- _Objectives_:
(a) According to the passage about Lord Downe, on what date was he promoted to captain in the 2nd Regiment of Life Guards?
(b) From the passage about Lord Downe below, print the part that opens with the words containing "In July 1901" and closes with "such reports (Cd.995).".

- _Given passage_:
════

British Army general

Major-General Hugh Richard Dawnay, 8th Viscount Downe, (20 July 1844 – 21 January 1924) was a British Army general and President of the Marylebone Cricket Club.

==Early life==
Dawnay was the second son of William Dawnay, 7th Viscount Downe and his wife Mary Isabel Bagot, daughter of Richard Bagot, Bishop of Bath and Wells. One younger brother, Lewis Payn Dawnay, was MP for Thirsk and another, Guy Cuthbert Dawnay, traveller and soldier, was MP for the North Riding of Yorkshire, 1882-85.

In 1857, Dawnay succeeded his father, who died in his forties. He was educated at Eton College and attended Christ Church, Oxford.

==Career==
Lord Downe was an officer in the 2nd Regiment of Life Guards, where he was promoted to captain on 25 June 1873. He fought in the Anglo-Zulu War in 1879, for which he was mentioned in despatches. He was Lieutenant-Colonel of the 10th Hussars between 1887 and 1892. From 1899 to March 1900 he served as a staff officer in the Second Boer War in South Africa, where he was deputed to accompany the military attachés representing foreign powers. He was mentioned in despatches twice, in a despatch dated 31 March 1900 the Commander-in-Chief Lord Roberts stated that he "discharged his duties with tact and discretion". He was then appointed in command of a brigade of Imperial Yeomanry.

After his return to the United Kingdom, Lord Downe was in March 1901 asked by King Edward VII to take part in a special diplomatic mission to announce the King's accession to the governments of Belgium, Bavaria, Italy, Württemberg, and The Netherlands.

In July 1901 he was promoted to the temporary rank of Brigadier general on the Staff to command the Cavalry Brigade at the Curragh, where training for fighting in South Africa took place. In December 1901 her received the local rank of major-general whilst so employed. He retired from the army on 30 July 1902, and was granted the honorary rank of major-general.

Lord Downe was the author of a 1902 report to inquire into the working of the British Army Remount Department in South Africa, Australia and New Zealand. The report, which was especially critical of the supply of horses during the preceding war in South Africa, was published in a government blue-book with other such reports (Cd.995).

In early 1903 Lord Downe was appointed a Special Envoy deputized by the King to travel to Iran to present the Shah with the insignia of the Order of the Garter.

===Honours===
Downe was created Baron Dawnay, of Danby in the North Riding of the County of York, in the Peerage of the United Kingdom, on 24 July 1897 and subsequently sat in the House of Lords (his inherited viscountcy was Irish and did not give him this right). He was invested as a Companion of the Order of the Indian Empire (CIE) in 1886, and Companion of the Order of the Bath (CB) in 1900 for services in South Africa. He was appointed a Commander of the Royal Victorian Order (CVO) in the November 1902 Birthday Honours list, and promoted to a Knight Commander of the same order (KCVO) by King Edward VII on 18 December 1902.

════

- _Data excerpt_:
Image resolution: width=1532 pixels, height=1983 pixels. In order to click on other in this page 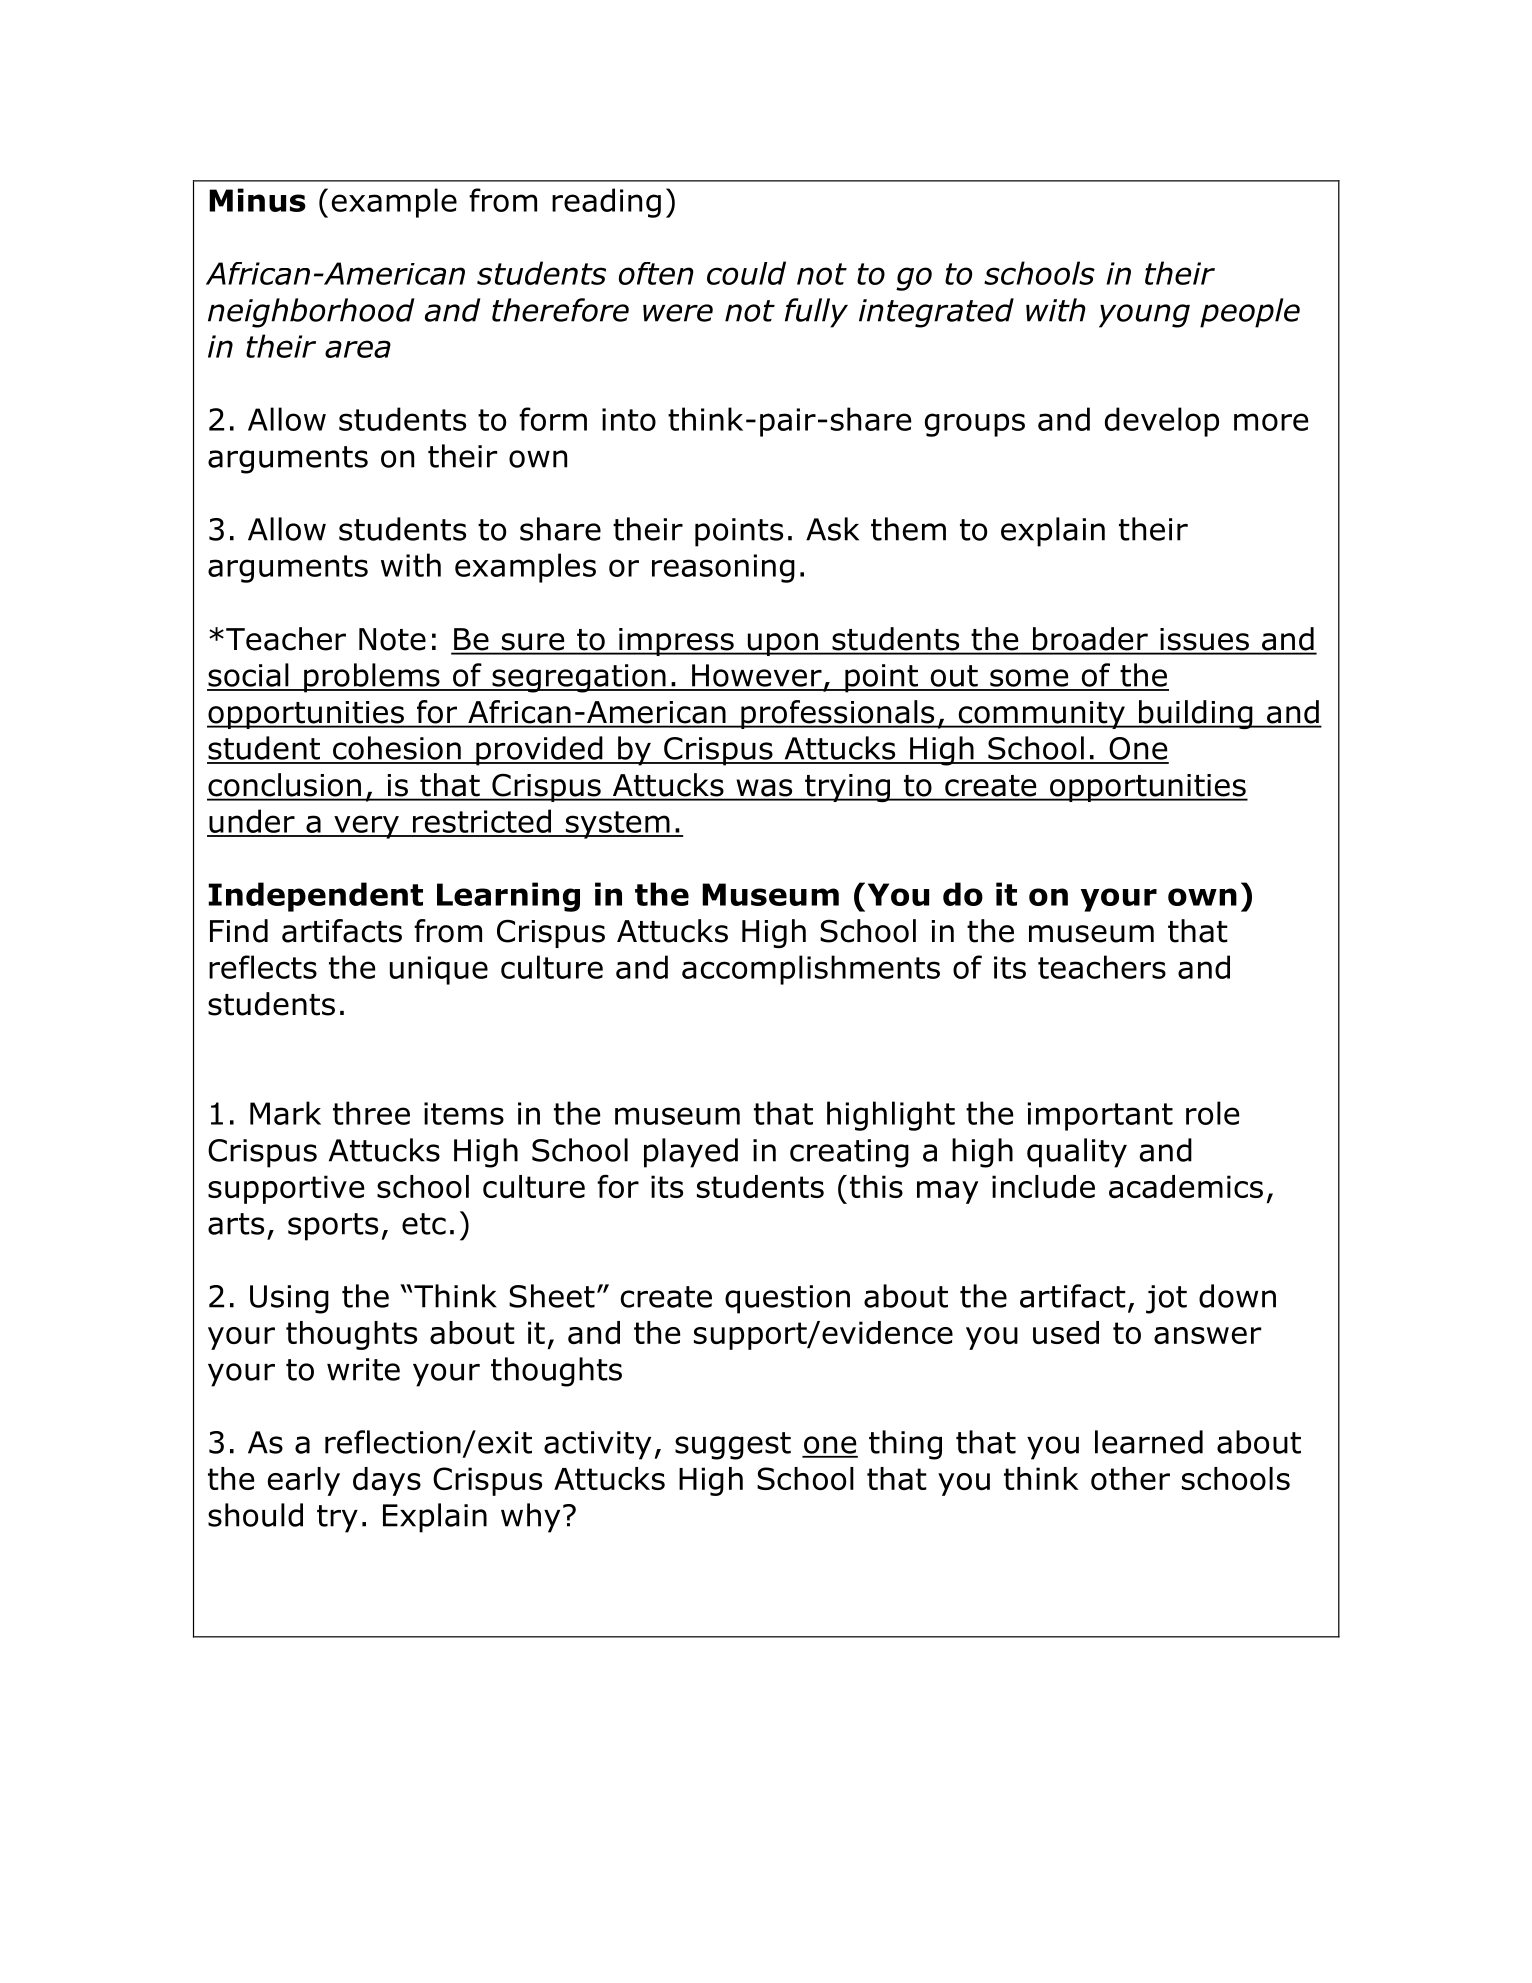, I will do `click(1130, 1478)`.
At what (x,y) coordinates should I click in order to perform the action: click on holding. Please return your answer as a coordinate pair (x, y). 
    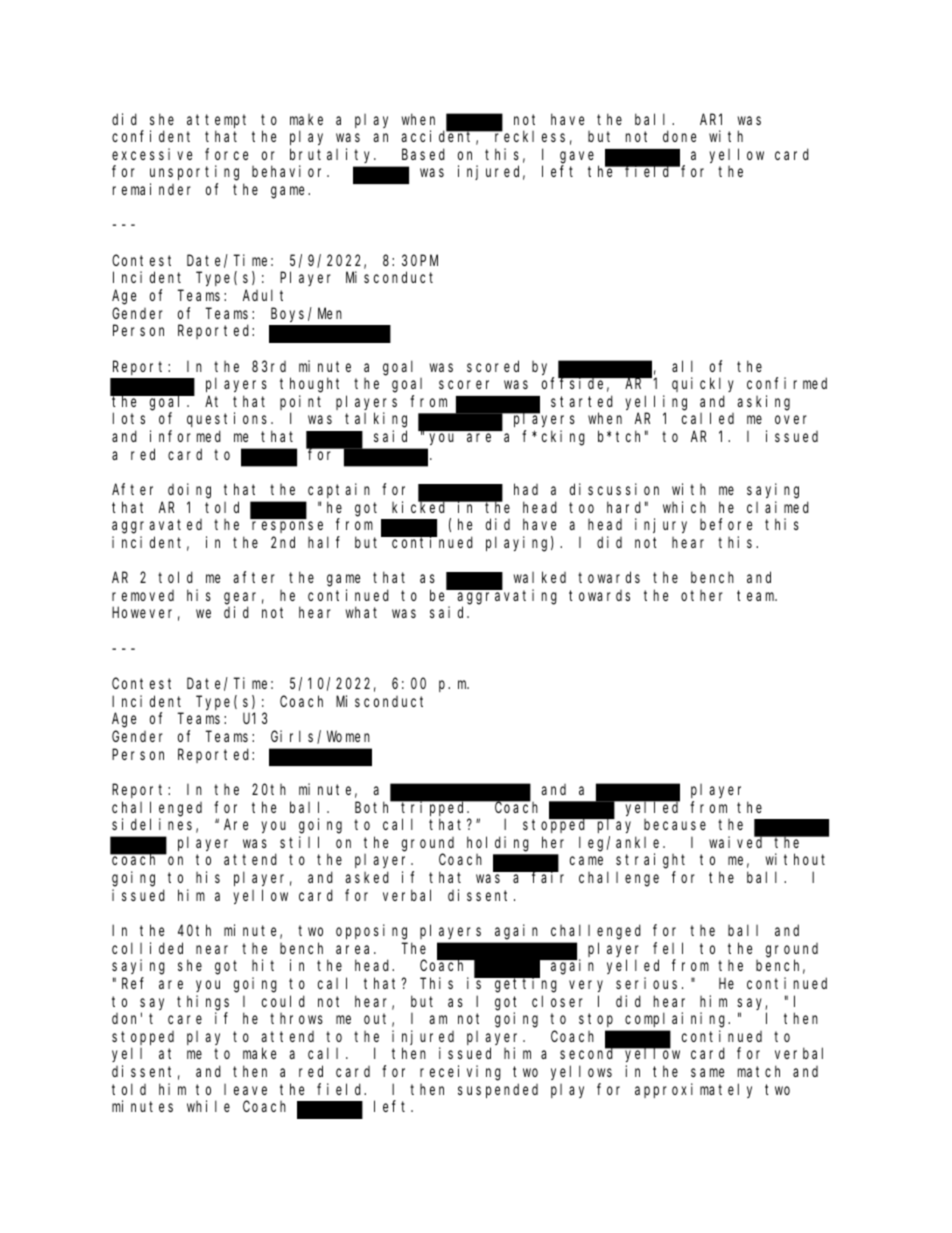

════

- _Expected results_:
(a) 25 June 1873

(b)
In July 1901 he was promoted to the temporary rank of Brigadier general on the Staff to command the Cavalry Brigade at the Curragh, where training for fighting in South Africa took place. In December 1901 her received the local rank of major-general whilst so employed. He retired from the army on 30 July 1902, and was granted the honorary rank of major-general.

Lord Downe was the author of a 1902 report to inquire into the working of the British Army Remount Department in South Africa, Australia and New Zealand. The report, which was especially critical of the supply of horses during the preceding war in South Africa, was published in a government blue-book with other such reports (Cd.995).